In het verleden hebben linkse emancipatiebewegingen grote overwinningen geboekt, maar waarom komen ze niet in beweging als het om klimaatverandering gaat? Waarom, zo vraagt Klein zich af, is er niet naar Karl Marx geluisterd, die de ‘onherstelbare breuk’ hekelde van het kapitalisme met ‘de natuurlijke wetten van het leven zelf’?

Zij zoekt het antwoord in verschillende richtingen: behoud van werkgelegenheid waardoor vakbonden niet thuis geven, de keynesiaanse opvatting binnen sociaaldemocratisch links, dat economische groei nogal altijd ziet als een voorwaarde voor herverdeling, de grove milieuschendingen van het zogenaamde reëel bestaande socialisme, waar communisten zich aan committeerden.
────────
WAT NODIG IS:
Zet de tekst hierboven over links en klimaatverandering alstublieft voort, direct na de laatste zin.

(Records uit de dataset)
────────
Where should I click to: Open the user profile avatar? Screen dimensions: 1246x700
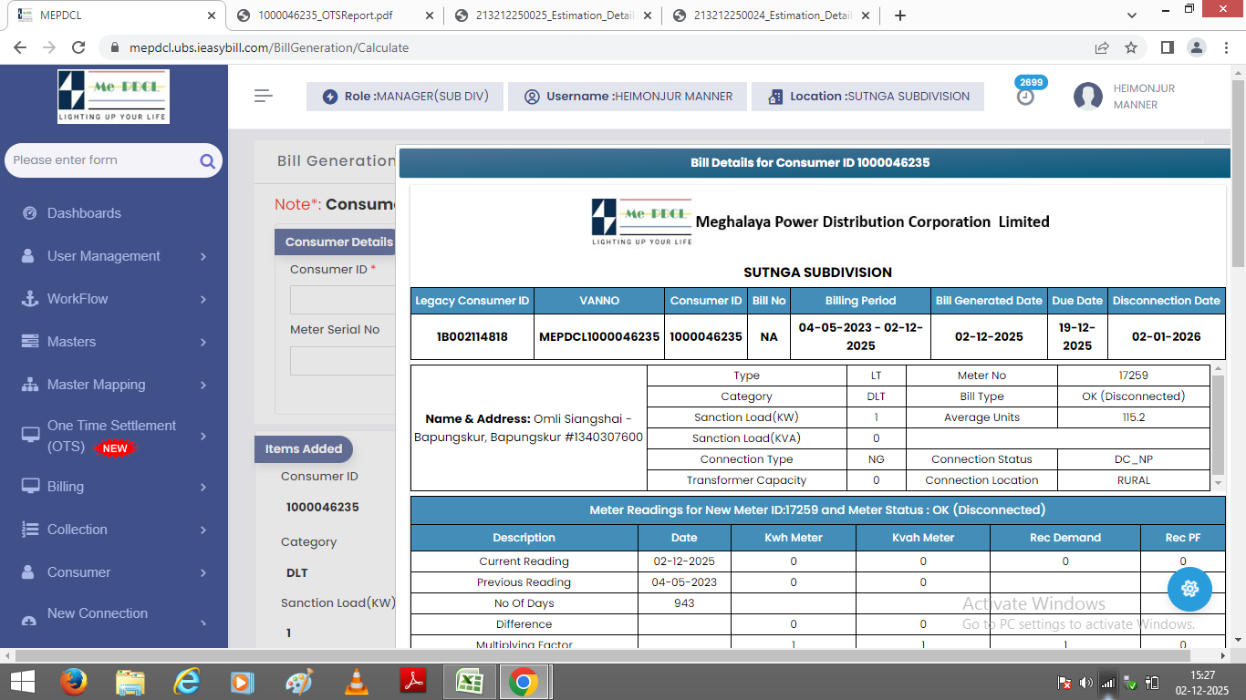[x=1087, y=97]
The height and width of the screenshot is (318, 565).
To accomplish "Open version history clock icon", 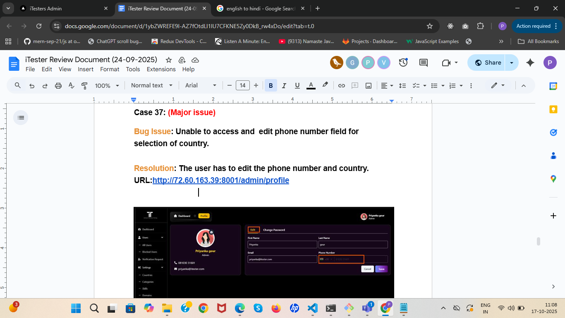I will [x=403, y=63].
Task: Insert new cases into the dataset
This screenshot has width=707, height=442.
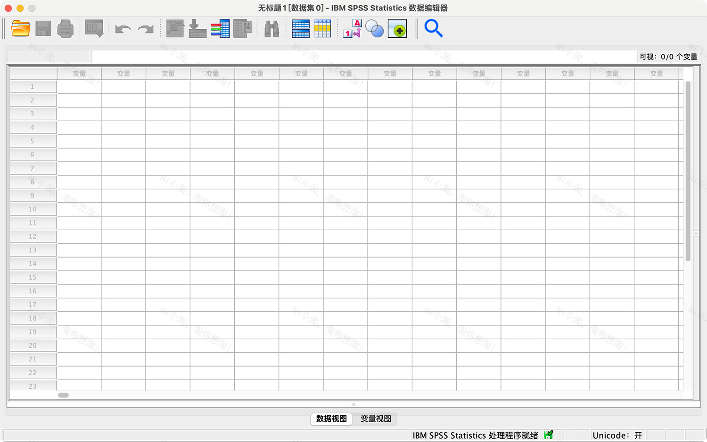Action: tap(300, 28)
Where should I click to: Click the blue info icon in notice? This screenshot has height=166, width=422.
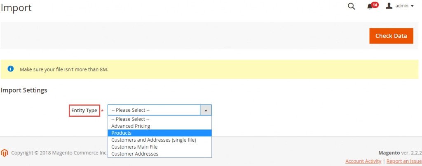(x=10, y=69)
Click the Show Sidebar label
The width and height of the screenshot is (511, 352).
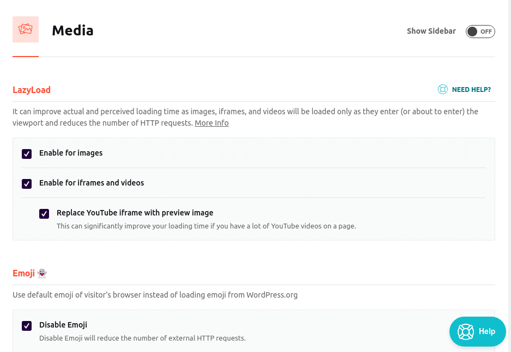pos(431,31)
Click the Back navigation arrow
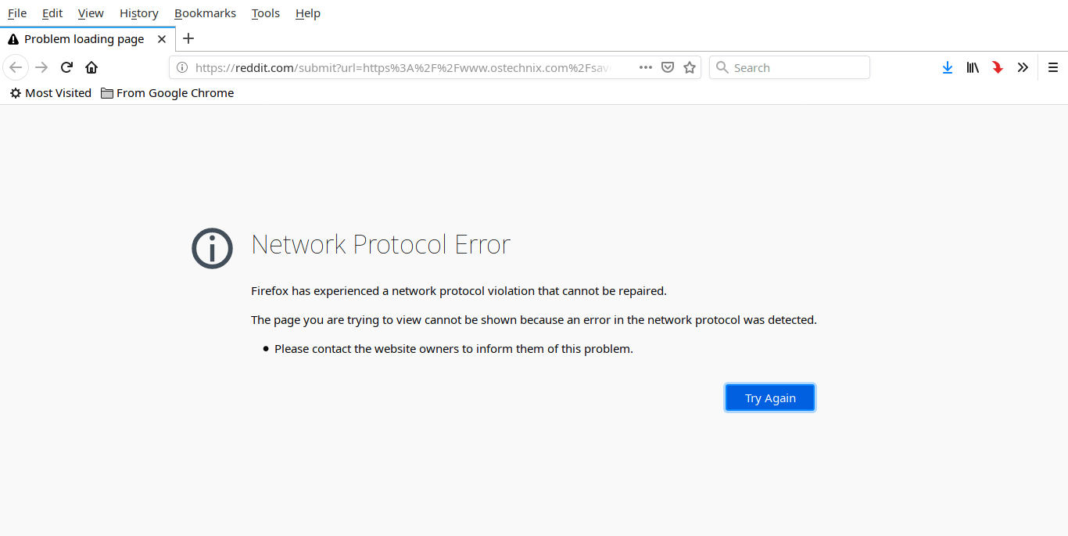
────────
RUIMTE VOOR ANTWOORD:
Machtsvorming

Als positivo ziet – en beschrijft – Klein talloze hoopgevende initiatieven. Kopenhagen en Stockholm die het gebruik van de auto drastisch hebben teruggedrongen, Hamburg dat er na een referendum voor koos de controle op de energievoorziening weer in eigen handen te nemen, succesvolle bewonersinitiatieven van Griekenland tot Ecuador en van inheemse volken (first nations) van Canada tot Nieuw-Zeeland die erin slagen mijnindustrieën een voet dwars te zetten in hun voortdurende jacht naar nieuwe olie- of gasvelden.

Wat dit laatste betreft: Klein analyseert nauwkeurig dat door de eindigheid van gemakkelijk te winnen fossiele brandstofvoorraden, in vaak afgelegen gebieden, de oliemaatschappijen gedwongen dichter in de buurt van de bewoonde wereld hun slag willen slaan. Dit leidt tot acties, bijvoorbeeld in de VS en Canada, van normaliter gezagsgetrouwe bewoners, van wie de schellen van de ogen zijn gevallen.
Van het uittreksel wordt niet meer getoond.